● **Reading passage**:

- Genre: Sitcom
- Written by: Andrew Marshall
- Directed by: Ray Butt
- Starring: Gwen Taylor Polly Adams
- Country of origin: United Kingdom
- Original language: English
- No. of series: 1
- No. of episodes: 7

Production
- Running time: 30 minutes
- Production company: Central Independent Television

Original release
- Network: ITV
- Release: 26 May – 7 July 1989

= Sob Sisters =

Sob Sisters is a British television sitcom which aired on ITV in 1989. Following the death of a husband, two sisters move in together despite their strongly contrasting personalities.

Other actors who appeared in episodes of the series include Mark Kingston, Maxine Audley, Jeillo Edwards, Jennifer Croxton, Sue Holderness and Tim Barrett.

● **Information supplied**:

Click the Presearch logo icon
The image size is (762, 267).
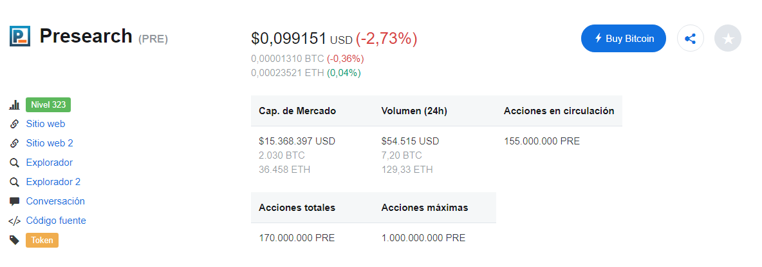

● **What you need to do**:
1. From the Sob Sisters article, pull out the stretch from "Original release" through "and Tim Barrett.", word for word.
2. List the actors that the Sob Sisters article names as having appeared in episodes of the series alongside its two stars.

● **Answers below**:
1.
Original release
- Network: ITV
- Release: 26 May – 7 July 1989

= Sob Sisters =

Sob Sisters is a British television sitcom which aired on ITV in 1989. Following the death of a husband, two sisters move in together despite their strongly contrasting personalities.

Other actors who appeared in episodes of the series include Mark Kingston, Maxine Audley, Jeillo Edwards, Jennifer Croxton, Sue Holderness and Tim Barrett.

2.
- Mark Kingston
- Maxine Audley
- Jeillo Edwards
- Jennifer Croxton
- Sue Holderness
- Tim Barrett